----- SOURCE MATERIAL -----

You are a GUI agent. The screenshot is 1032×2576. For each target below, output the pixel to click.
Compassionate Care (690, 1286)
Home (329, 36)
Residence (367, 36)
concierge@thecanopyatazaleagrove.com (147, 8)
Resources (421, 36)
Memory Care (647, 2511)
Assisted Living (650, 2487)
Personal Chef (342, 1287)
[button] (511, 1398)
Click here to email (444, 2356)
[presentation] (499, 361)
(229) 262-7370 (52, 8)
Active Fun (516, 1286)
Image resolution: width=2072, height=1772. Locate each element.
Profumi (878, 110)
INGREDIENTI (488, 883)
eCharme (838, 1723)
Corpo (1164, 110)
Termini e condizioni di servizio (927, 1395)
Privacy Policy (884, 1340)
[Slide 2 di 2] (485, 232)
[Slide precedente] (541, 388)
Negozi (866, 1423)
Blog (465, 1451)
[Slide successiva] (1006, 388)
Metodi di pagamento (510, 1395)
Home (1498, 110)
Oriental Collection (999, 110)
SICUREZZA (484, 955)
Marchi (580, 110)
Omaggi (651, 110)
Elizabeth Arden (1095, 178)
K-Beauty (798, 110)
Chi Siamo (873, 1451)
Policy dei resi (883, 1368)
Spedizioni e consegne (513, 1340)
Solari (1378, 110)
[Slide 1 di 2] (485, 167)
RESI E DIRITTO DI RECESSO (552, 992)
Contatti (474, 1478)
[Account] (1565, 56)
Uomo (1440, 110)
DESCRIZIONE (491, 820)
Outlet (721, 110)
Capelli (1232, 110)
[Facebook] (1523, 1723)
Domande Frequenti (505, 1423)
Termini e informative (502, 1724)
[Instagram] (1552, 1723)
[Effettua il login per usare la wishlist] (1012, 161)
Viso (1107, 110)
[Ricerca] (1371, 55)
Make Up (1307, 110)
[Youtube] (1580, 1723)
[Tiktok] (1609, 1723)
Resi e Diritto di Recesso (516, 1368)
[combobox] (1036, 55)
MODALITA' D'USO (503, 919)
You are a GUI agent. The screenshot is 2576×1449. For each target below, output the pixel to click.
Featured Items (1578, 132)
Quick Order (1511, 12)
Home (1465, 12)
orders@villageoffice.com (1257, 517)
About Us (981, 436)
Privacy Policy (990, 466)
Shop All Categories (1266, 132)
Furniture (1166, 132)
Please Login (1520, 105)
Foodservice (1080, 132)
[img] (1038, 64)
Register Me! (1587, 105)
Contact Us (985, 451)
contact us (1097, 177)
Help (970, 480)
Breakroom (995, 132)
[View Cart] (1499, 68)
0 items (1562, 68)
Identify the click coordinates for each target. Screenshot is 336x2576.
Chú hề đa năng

-----

TASK OBJECTIVE:
Reproduce the lines from the one with "Help (970, 480)" to the end of the data exactly, leaving out every earlier line.

OUTPUT FOR THIS EXERCISE:
Help (970, 480)
Breakroom (995, 132)
[View Cart] (1499, 68)
0 items (1562, 68)
Identify the click coordinates for each target. Screenshot is 336x2576.
Chú hề đa năng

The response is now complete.